[The task] In the entries below, find every line with the string "indicator" and copy it.

[Excerpted data]
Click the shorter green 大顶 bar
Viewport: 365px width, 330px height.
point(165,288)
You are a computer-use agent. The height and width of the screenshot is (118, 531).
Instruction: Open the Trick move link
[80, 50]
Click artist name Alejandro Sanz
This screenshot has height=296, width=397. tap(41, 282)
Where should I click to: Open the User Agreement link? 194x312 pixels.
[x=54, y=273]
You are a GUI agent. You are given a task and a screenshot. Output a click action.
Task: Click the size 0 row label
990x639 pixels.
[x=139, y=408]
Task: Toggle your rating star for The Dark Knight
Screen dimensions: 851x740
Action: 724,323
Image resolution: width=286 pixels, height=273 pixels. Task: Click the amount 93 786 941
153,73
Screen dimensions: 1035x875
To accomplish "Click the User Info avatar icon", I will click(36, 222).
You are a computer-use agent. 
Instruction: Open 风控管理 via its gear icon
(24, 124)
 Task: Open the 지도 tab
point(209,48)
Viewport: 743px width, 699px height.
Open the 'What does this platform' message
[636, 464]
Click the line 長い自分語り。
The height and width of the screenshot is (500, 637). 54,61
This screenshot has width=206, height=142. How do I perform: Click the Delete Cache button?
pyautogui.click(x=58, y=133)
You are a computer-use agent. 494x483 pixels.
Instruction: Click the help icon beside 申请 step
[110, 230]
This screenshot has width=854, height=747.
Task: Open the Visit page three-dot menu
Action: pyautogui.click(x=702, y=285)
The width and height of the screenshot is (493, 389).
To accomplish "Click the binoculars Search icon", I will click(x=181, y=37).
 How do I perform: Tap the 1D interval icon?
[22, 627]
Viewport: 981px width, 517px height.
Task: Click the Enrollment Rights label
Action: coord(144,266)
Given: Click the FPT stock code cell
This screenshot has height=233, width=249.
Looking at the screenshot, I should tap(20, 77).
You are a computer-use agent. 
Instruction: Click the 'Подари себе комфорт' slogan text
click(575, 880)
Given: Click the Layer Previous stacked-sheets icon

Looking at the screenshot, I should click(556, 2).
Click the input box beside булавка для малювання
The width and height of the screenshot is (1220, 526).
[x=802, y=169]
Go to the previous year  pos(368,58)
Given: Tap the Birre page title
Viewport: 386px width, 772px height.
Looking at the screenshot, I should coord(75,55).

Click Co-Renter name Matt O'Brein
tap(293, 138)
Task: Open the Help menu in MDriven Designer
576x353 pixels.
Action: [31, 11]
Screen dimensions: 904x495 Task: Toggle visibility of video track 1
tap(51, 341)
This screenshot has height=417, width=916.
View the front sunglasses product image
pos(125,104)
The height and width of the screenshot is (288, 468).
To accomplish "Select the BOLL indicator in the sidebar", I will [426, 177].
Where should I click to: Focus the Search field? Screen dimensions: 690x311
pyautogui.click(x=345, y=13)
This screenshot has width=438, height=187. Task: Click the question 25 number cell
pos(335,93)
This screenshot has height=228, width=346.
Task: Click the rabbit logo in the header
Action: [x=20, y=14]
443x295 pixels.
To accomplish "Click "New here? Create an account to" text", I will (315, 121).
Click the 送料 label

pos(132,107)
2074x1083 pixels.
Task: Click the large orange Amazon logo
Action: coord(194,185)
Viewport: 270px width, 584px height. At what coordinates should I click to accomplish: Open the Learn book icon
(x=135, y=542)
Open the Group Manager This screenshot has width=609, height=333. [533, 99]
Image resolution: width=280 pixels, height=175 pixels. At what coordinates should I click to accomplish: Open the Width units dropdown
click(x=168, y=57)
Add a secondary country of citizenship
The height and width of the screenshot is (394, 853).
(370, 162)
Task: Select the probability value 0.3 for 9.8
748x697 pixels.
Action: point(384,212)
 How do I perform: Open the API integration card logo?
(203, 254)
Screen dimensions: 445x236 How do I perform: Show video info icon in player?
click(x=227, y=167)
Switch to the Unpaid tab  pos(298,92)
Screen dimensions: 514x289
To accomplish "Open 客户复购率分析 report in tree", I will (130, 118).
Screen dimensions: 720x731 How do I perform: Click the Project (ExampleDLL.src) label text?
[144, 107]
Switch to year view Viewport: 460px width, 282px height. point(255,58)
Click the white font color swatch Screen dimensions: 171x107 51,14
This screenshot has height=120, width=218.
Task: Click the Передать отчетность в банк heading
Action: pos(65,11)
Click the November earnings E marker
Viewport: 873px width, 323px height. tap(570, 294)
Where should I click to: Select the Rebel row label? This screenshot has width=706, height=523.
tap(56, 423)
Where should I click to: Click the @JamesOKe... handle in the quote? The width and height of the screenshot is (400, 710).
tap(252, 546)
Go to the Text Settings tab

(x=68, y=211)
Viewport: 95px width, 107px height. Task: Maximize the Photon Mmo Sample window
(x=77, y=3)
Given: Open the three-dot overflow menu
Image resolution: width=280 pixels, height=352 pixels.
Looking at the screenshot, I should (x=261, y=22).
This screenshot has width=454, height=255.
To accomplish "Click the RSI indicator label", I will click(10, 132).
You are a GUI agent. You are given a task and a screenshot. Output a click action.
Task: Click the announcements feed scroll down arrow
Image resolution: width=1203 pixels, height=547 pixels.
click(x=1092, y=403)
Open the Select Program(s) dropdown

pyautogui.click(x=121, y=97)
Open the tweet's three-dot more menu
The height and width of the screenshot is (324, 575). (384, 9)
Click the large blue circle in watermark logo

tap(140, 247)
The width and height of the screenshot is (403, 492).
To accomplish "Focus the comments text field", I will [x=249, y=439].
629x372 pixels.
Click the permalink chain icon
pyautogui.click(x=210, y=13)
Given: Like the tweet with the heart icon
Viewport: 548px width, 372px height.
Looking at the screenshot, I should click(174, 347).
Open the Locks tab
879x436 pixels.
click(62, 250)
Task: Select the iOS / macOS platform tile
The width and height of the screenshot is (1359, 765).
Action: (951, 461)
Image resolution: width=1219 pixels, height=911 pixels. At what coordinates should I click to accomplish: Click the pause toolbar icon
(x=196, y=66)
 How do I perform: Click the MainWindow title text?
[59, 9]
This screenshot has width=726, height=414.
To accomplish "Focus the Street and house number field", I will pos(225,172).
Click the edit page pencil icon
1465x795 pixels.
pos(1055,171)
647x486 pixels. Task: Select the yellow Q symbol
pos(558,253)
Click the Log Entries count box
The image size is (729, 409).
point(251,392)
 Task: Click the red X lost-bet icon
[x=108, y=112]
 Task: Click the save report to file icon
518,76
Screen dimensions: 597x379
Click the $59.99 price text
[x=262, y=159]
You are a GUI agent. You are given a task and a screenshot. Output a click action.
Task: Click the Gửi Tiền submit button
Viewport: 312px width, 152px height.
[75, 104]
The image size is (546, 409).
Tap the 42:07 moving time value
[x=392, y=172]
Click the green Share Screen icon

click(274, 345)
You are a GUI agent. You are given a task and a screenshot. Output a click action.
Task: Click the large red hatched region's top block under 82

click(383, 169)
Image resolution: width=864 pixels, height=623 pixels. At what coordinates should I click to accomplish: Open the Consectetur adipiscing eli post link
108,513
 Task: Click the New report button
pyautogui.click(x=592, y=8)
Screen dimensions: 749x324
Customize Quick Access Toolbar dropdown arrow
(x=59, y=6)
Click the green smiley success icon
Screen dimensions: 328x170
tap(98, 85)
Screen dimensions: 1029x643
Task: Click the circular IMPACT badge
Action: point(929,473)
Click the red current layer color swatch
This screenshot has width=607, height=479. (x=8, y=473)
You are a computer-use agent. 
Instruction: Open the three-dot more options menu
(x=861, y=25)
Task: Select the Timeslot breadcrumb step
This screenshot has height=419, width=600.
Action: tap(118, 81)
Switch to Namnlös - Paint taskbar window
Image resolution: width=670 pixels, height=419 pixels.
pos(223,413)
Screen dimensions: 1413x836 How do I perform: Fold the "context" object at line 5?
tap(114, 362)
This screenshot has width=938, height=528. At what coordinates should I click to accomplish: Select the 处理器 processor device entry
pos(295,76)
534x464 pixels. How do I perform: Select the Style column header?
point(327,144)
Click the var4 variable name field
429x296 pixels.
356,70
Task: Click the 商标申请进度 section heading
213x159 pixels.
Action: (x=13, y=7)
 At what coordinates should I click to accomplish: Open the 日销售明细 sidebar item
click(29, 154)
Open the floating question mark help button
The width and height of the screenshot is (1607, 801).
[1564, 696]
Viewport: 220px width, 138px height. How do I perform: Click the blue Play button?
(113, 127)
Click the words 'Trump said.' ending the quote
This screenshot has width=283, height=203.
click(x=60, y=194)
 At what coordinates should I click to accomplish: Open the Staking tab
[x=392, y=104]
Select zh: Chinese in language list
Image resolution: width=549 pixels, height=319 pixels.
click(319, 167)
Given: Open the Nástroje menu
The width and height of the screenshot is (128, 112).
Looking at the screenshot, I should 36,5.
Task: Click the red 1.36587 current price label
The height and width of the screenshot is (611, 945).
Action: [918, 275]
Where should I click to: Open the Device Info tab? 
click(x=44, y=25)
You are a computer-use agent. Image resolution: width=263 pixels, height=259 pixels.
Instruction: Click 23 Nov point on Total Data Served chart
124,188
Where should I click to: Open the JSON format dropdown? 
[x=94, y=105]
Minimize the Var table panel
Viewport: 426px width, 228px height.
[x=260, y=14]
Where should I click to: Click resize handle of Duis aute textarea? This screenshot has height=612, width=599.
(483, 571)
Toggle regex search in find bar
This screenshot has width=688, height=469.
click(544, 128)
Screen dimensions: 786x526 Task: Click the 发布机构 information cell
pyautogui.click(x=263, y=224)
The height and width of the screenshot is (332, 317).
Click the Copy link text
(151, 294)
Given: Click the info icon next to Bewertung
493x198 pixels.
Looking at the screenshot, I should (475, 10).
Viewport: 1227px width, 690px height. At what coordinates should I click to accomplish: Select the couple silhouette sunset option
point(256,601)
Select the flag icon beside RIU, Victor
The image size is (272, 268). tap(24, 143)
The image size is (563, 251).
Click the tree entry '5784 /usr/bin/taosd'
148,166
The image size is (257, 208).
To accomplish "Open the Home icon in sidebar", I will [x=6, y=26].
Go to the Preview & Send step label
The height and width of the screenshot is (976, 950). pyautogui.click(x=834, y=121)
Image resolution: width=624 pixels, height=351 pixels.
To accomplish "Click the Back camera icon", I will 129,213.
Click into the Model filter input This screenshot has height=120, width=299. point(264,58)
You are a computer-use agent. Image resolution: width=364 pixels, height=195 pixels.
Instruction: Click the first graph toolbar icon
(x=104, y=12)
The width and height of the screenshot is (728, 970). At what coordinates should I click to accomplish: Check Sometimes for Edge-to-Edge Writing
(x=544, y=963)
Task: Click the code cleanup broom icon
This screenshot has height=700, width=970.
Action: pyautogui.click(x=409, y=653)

[Exercise answer]
To accomplish "Select the BOLL indicator in the sidebar", I will [426, 177].
To accomplish "Click the RSI indicator label", I will click(10, 132).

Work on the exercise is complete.